12. Be prepared to not allow your dog out in the airport, except when going through security.
Most airports do not allow dogs at all, unless they are in their pet carrier. However, things are different when you go through security. Your dog will go through security with you and his carrier will go through the conveyor belt. Some owners who have flown with their pups haven’t had a problem with letting their friend stretch his legs in the gate, but be pupared to be reprimanded by airport authority if it’s not allowed.
13. Be prepared for the plane’s environmental conditions.
Some planes have floor air conditioners, in which case your pup might get cold. Pack extra blankets to keep him warm and comfortable during the flight. Another great idea is to line his carrier with one of your t-shirts. The familiar smell will keep your pup at ease while he can’t jump up into your lap.
14. If you have a layover, look for a “pet relief station.”
Airports are required to have a space for service dogs to use the bathroom. Usually it is only a small patch of fake grass, but it’ll have to do. If your layover allows you enough time, make sure that your pup has the chance to go pee before hopping on the next plane.
15. Only use sedatives as a last resort.
Sedatives should only be used for a nervous dog under the direction of a veterinarian. However, they aren’t always a great idea. Sedatives and medication can have negative affects, like unsteadiness and breathing problems. These can make your dog more uncomfortable than he was before the pills.
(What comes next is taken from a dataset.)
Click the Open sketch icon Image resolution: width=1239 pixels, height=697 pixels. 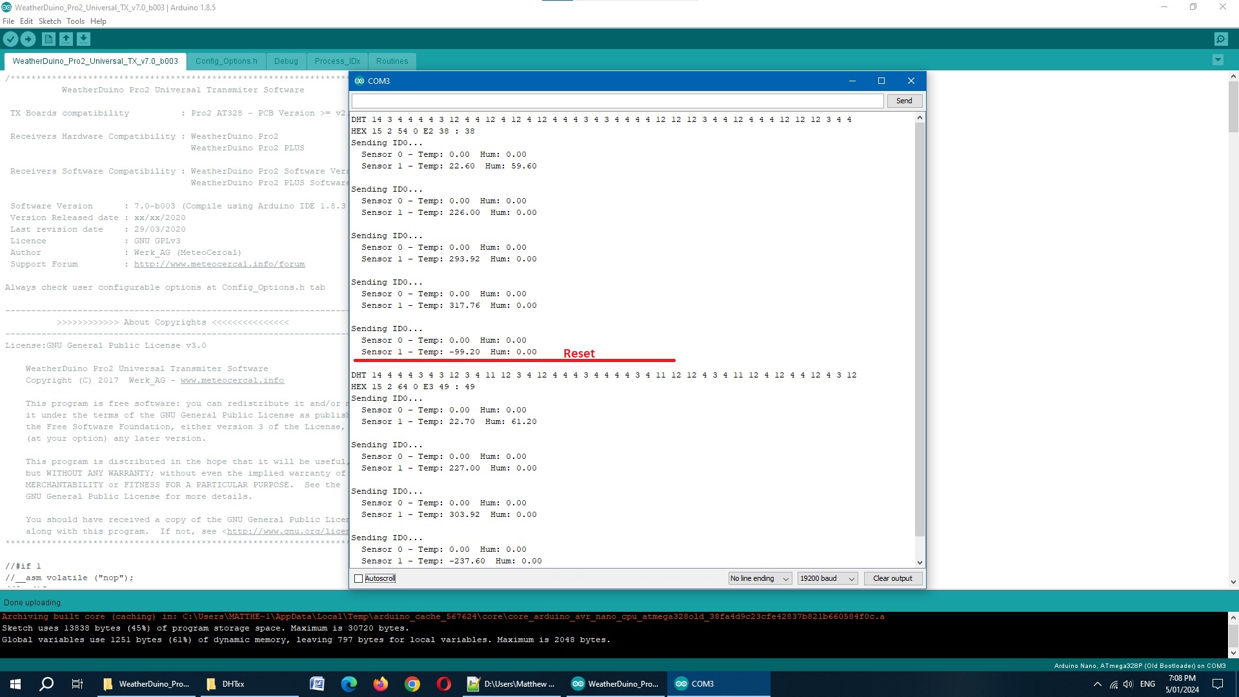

Again, know your pup and be honest with yourself. If you think the experience will be too traumatizing for him. If you think it will, then find a responsible doggy nanny to give him his own four-legged vacation.
16. Enjoy exploring new territory with your furry friend.
When all is said and done, traveling with your pup can be totally worth it! Not only will you have your whole family with you on vacation, but dogs are excellent companions for exploring new places. Travel somewhere new and let your pooch be the Lewis to your Clark.